So why do people still use PDS files? When PDSEs were first released, they could use excessive CSA (Mainframe memory) and the mainframe needed an IPL to recover. It is not surprising that this lead to PDSE files getting a bit of a bad name. In 2002 a new release of z/OS introduced a restartable PDSE address space, which makes them much more stable, and if problems do occur, the resolution is to restart the address space, rather than the whole machine. PDSEs can now be safely used as a better way of storing small files.
However, PDSEs cannot be used to replace all PDS files as some are not suitable. Unsuitable datasets include; PDS file with a mixture of load modules and non-load modules, files that are read at IPL time, checkpoint datasets, SYS1.PROCLIB, and note lists.
To allocate a PDSE under ISPF option 3.2, use
data set name type : LIBRARY
To allocate a PDSE using JCL, you either need to use a PDSE dataclass, or use the DSNTYPE JCL parameter.
//SYSIN DD DSN=SEP.OUTPUT.LISTINGS,DISP=(NEW,KEEP),
Before z/OS V2R1, you could not define a PDSE as part of a GDG, but this restriction is now removed.

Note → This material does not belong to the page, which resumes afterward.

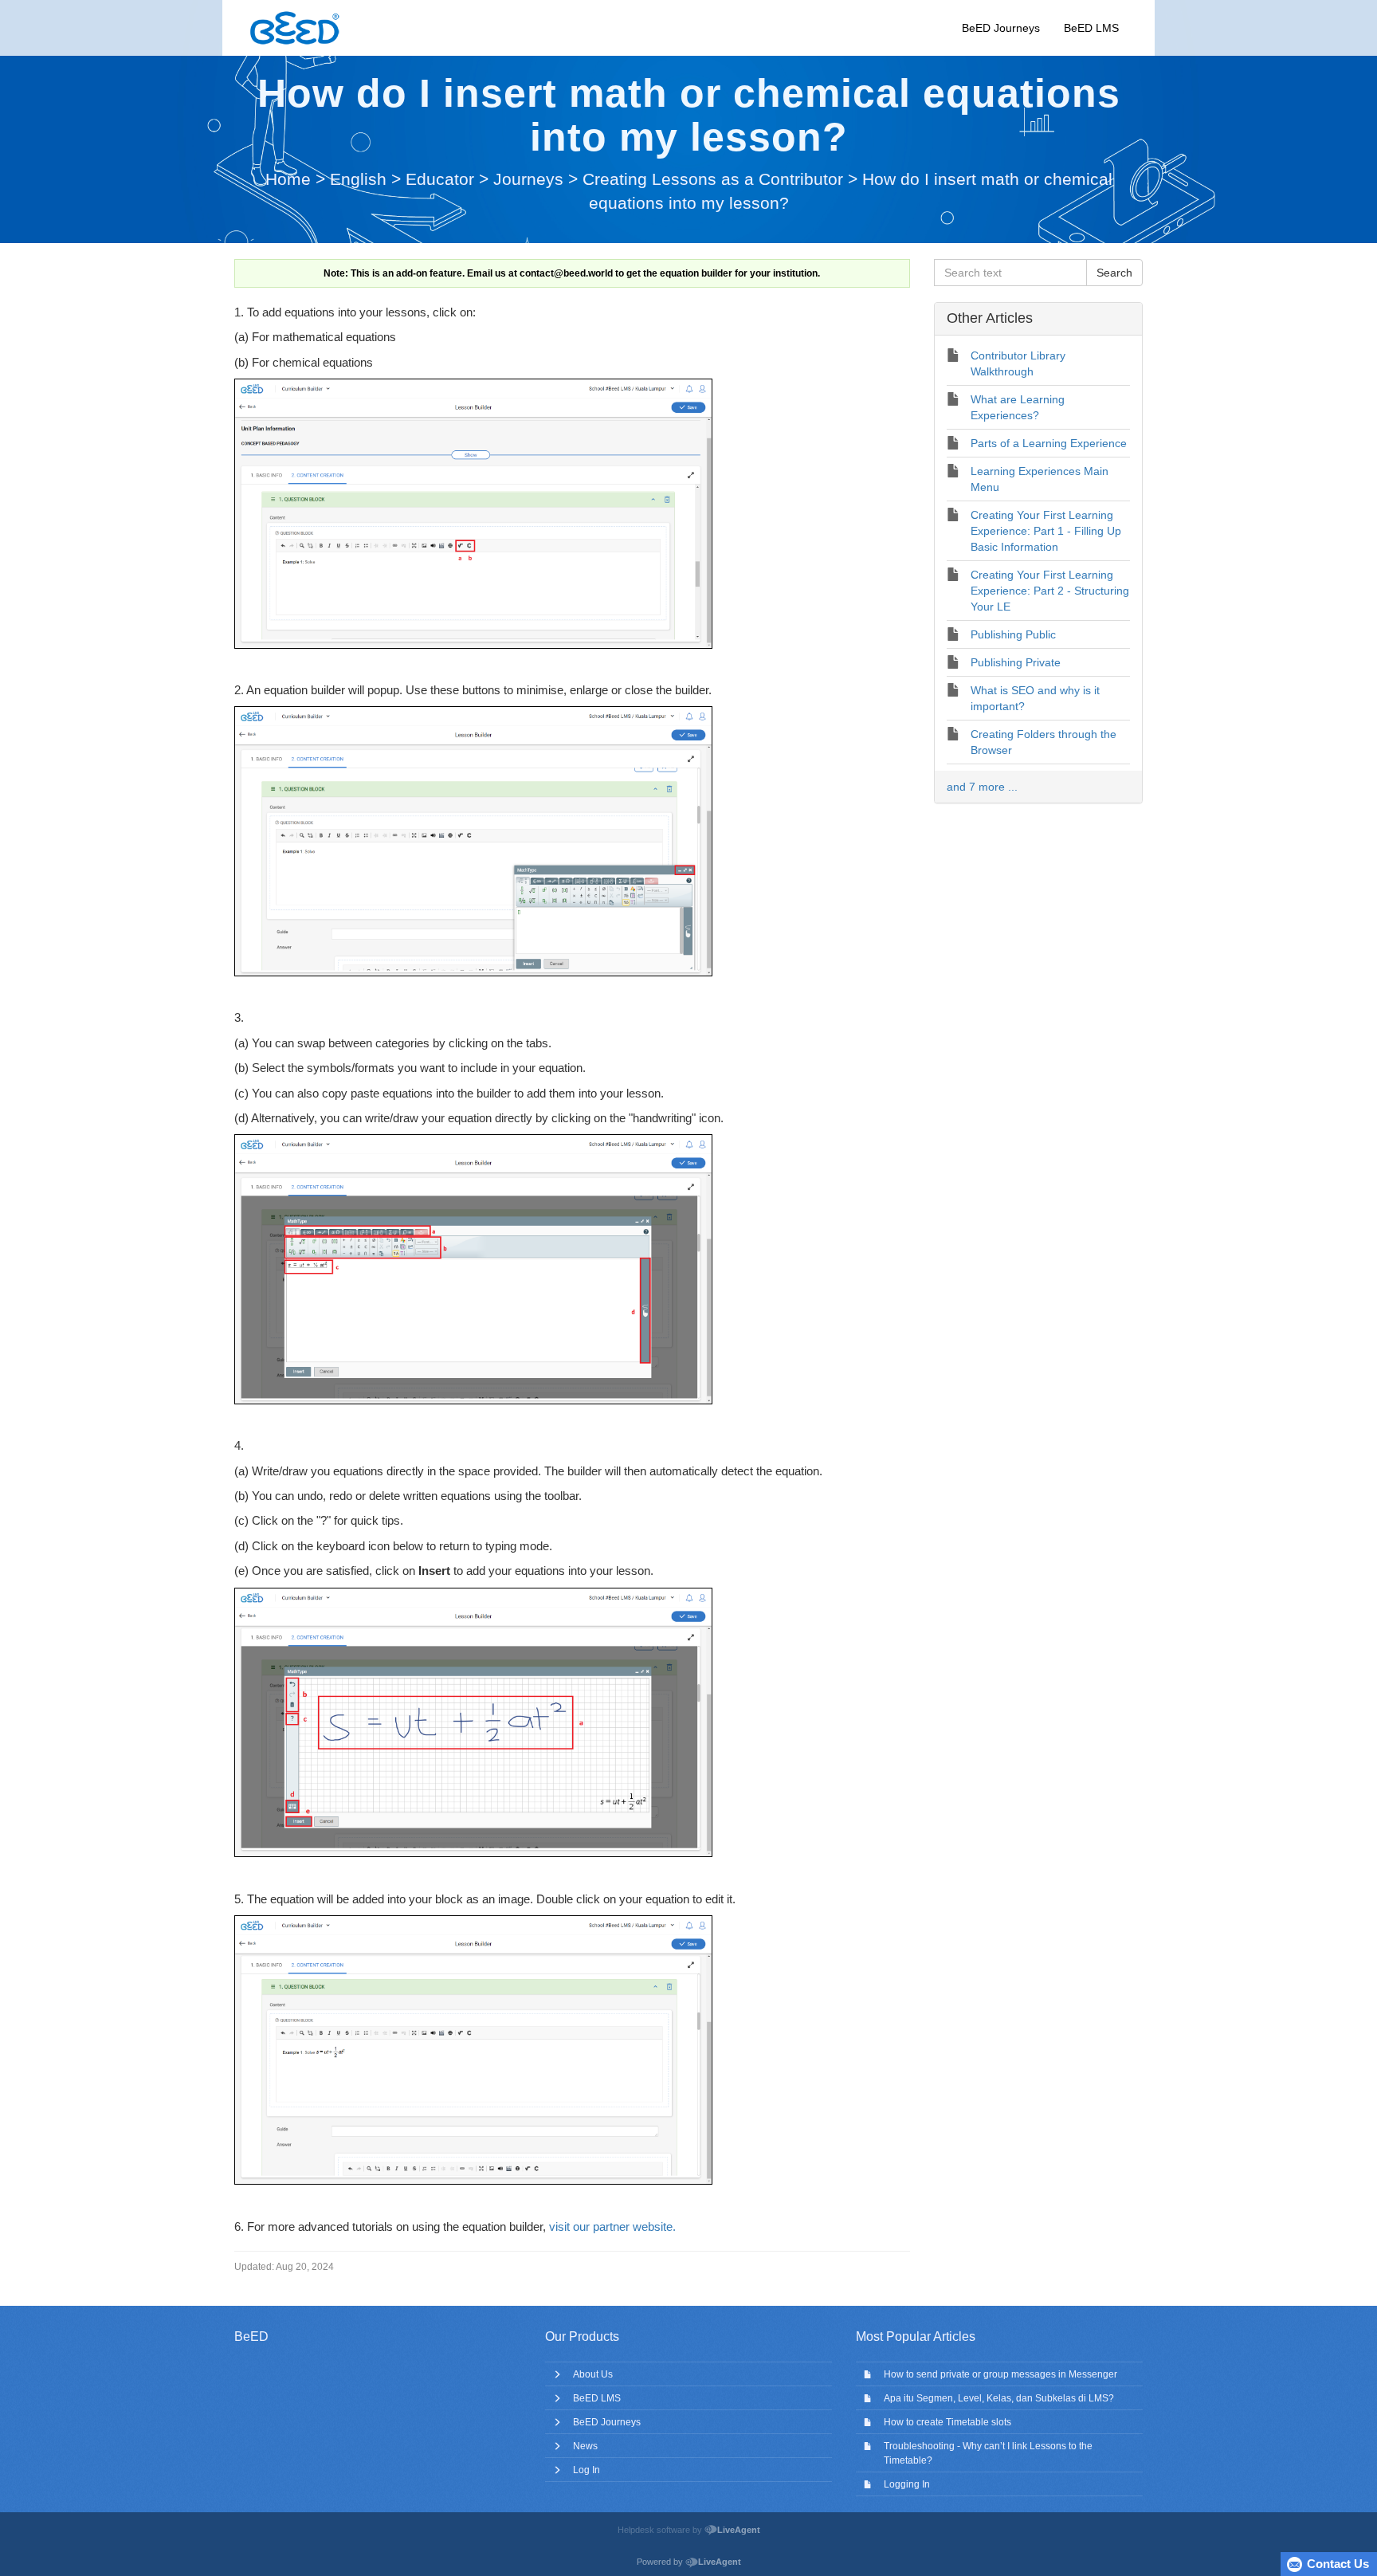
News (585, 2446)
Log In (586, 2470)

The PDSE must be SMS managed. If you are running a SYSPLEX with some members at a lower z/OS level that R2V1, then the lower level members will still see the PDSE, but will not recognise it as part of a GDG.
If you want to know if a GDG contains a PDSE, run a LISTCAT against it and look for a new DSNTYPE field. If this is set to 'LIBRARY' for any entry, then that entry is a PDSE.

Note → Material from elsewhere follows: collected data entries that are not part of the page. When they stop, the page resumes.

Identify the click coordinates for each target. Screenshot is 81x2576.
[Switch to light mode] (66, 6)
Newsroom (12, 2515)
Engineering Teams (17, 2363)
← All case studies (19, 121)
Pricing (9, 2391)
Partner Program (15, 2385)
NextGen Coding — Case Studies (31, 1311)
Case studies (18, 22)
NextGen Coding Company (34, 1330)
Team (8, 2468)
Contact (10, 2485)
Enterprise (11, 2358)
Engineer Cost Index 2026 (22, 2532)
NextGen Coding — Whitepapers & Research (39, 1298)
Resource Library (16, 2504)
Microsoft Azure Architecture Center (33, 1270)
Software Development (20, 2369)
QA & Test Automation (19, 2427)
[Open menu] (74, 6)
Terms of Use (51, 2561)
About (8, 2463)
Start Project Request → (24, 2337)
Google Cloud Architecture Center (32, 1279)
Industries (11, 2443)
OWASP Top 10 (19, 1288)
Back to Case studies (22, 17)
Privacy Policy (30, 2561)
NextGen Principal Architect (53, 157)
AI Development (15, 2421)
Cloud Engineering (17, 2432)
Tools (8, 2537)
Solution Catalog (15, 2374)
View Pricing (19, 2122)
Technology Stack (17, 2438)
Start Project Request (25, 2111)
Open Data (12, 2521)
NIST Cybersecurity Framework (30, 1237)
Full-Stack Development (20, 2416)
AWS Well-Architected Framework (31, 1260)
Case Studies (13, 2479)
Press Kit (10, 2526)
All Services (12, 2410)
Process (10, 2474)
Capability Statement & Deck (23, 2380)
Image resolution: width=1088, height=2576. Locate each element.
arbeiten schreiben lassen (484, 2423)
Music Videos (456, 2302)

z/OS V2R1 also introduced an improved PDSE version that has improved performance, better space utilisation and reduced CPU consumption. You can either define individual datasets as PDSE version 2 with a JCL parameter, or decide that new PDSEs will be version 2 by default by adding a PDSE_VERSION parameter in your IGDSMSnn parmlib members. From a user's viewpoint, both old and new versions are identical.
The new JCL DD statement parameter is DSNTYPE=(LIBRARY,2), with DSNTYPE=(LIBRARY,1) being the default.

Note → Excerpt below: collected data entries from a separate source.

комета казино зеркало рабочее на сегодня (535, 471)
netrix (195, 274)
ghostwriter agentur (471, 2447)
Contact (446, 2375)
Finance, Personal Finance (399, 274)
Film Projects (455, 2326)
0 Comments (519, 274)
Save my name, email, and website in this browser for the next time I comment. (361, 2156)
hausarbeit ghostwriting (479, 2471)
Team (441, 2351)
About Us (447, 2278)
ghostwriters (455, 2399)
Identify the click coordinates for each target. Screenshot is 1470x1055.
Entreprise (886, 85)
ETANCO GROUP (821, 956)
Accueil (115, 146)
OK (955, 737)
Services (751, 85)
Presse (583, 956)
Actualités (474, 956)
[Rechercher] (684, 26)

Version 2 PDSEs support multiple levels, or generations, of members, which works in a similar way to GDGs for data sets. When creating a PDSE V2 Dataset you can decide how many generations to retain for replaced members. This means that it is possible to work with older versions of replaced PDSE members. When editing via ISPF use the SAVE NEWGEN option to create a new member generation. The older generation and its aliases will be retained and when the generation limit is reached the oldest generation will be deleted permanently.
You cannot see older generations with ISPF, but the IBM utility Data Set Commander for z/OS can be used to display and work with old member generations and their aliases.
To initiate member generations you need to set the MAXGENS_LIMIT parameter in IGDSMSxx. The default value is '0' which means no member generations are allowed. The maximum possible value is 2,000,000,000, but think of the space consumption consequence of allowing that many generations! Once you activate DFSMS with the new parameter set, you control member generations for individual datasets with a MAXGENS DD keyword in your JCL when you create a PDSE. For example, DSNTYPE=(LIBRARY,2),MAXGENS(10). The default value for MAXGENS is also '0' which means that PDSEs are not eligible for member generations by default. Once a value of greater than 0 is set, member generation will be activated and the values can be between 1 and the overriding maximum generation value in parmlib.
PDSE address spaces.
Two PDSE address spaces became available when z/OS V1R6 was released: SMSPDSE and SMSPDSE1.
The new SMSPDSE1 address space is restartable and is used for PDSEs that are not accessed through the LNKLST. The original PDSE address space, SMSPDSE, is retained for PDSEs that are in the LNKLST and is not restartable. The restart feature on the PDSE1 address space allows you to recover from a PDSE problem without having to IPL. To use this new address space, you need to define your PDSE parameters in the IGDSMSxx member in SYS1.PARMLIB as:
Some commands and utilities are available to help you to diagnose problems with PDSEs.
The VARY SMS,PDSE,ANALYSIS helps you identify which PDSE has a problem, and gives you some recovery options. The parameter list includes:
- RESTART command to recycle the SMSPDSE1 address space
- ACTIVATE command to start the SMSPDSE1 address space
- ANALYSIS command to check for latch and lock contention problems.
- FREELATCH command to release problem latches identified by the ANALYSIS command.
- MONITOR command controls the PDSE monitor parameters.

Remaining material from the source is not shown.